CPPAP : Le magazine Nexus n’est plus « censuré »

Par Pryska Ducoeurjoly, journaliste

 

La Commission paritaire des publications et agences de presse (CPPAP) avait exclu le très alternatif bimestriel Nexus, en 2006, à cause de « nombreux articles contestant les acquis positifs de la science », notamment sur la vaccination. Un cas unique de pression financière pendant quatre ans et un important préjudice financier !

 


La dernière édition de Nexus est parue avec
son nouveau n° de Commidsdsion paritaire.

C’est la sortie d’un long tunnel pour le magazine Nexus (Edition Française), spécialisé dans l’information scientifique alternative et distribué en kiosque.
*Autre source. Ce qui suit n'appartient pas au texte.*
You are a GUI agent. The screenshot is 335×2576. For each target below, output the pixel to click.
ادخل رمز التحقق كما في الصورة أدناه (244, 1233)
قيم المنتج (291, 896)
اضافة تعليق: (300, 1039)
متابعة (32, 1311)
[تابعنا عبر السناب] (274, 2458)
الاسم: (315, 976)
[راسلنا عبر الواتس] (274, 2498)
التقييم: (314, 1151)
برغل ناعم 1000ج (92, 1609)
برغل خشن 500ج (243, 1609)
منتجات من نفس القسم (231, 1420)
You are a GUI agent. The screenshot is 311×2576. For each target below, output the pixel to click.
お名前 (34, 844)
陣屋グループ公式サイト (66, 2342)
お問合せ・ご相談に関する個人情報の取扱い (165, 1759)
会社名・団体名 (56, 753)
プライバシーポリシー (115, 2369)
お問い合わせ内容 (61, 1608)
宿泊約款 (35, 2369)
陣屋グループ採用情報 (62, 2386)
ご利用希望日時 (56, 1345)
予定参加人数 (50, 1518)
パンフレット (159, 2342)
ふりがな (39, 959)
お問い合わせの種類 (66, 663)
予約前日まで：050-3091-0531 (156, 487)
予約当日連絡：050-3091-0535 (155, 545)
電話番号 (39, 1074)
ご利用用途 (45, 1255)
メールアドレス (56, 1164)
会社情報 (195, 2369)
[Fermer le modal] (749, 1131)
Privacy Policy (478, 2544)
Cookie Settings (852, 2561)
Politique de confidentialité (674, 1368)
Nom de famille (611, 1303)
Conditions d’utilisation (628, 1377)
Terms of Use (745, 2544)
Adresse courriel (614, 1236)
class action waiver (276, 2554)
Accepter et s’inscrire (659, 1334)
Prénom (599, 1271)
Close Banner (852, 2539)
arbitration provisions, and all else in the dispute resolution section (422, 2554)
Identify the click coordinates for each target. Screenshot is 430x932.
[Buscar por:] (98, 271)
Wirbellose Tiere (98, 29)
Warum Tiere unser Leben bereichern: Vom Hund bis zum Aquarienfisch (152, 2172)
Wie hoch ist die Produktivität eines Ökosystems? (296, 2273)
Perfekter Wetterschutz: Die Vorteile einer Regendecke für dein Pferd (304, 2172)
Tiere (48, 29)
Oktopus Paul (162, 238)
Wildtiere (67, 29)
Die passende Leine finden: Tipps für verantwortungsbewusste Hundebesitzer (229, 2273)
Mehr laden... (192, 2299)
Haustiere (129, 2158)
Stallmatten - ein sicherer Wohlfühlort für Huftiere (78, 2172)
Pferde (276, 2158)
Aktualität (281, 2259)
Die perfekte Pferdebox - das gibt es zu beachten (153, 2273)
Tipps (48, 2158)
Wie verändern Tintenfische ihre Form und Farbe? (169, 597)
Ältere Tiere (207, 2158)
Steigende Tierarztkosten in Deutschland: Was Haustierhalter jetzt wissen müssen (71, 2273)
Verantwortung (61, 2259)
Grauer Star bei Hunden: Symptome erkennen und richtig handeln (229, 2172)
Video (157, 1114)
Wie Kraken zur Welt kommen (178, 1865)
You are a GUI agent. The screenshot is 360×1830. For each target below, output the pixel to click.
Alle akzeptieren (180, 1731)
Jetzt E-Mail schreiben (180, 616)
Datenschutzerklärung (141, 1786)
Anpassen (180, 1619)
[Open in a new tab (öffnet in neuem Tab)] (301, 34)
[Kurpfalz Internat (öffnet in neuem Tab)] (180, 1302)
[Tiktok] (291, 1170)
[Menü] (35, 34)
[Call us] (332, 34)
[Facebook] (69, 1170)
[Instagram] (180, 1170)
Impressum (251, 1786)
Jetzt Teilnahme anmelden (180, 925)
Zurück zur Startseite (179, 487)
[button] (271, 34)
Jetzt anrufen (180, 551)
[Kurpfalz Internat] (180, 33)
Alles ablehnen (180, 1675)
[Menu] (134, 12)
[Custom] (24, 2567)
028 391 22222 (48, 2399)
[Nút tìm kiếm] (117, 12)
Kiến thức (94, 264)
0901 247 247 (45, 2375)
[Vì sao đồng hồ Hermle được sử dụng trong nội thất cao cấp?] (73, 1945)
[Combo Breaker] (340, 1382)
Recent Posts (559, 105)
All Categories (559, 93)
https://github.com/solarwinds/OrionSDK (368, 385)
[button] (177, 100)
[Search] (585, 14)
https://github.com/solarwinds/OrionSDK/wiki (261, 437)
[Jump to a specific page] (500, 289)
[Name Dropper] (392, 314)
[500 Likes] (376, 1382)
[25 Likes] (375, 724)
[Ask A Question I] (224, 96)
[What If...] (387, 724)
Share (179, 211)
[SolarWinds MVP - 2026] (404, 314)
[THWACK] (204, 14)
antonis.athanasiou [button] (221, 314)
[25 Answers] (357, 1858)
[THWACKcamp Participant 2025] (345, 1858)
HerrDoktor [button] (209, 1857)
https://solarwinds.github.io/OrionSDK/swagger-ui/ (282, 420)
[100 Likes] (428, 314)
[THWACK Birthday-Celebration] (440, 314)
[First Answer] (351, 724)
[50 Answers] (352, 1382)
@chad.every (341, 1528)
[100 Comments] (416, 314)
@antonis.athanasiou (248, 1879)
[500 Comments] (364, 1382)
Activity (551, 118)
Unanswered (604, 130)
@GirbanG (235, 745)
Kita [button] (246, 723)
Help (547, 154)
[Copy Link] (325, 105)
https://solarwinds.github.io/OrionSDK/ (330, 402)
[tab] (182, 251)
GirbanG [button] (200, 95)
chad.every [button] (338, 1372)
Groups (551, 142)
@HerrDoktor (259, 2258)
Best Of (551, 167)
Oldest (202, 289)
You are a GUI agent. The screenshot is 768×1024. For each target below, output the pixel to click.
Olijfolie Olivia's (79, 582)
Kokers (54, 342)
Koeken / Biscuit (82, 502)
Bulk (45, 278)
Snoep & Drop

Ce dernier vient de retrouver son numéro de commission paritaire, après quatre ans de radiation. En effet, en 2006, la Commission paritaire des publications et agences de presse (CPPAP) avait exercé son droit de refuser le renouvellement de l’inscription à son registre (Nexus y était inscrit depuis 1999, année de son lancement en France).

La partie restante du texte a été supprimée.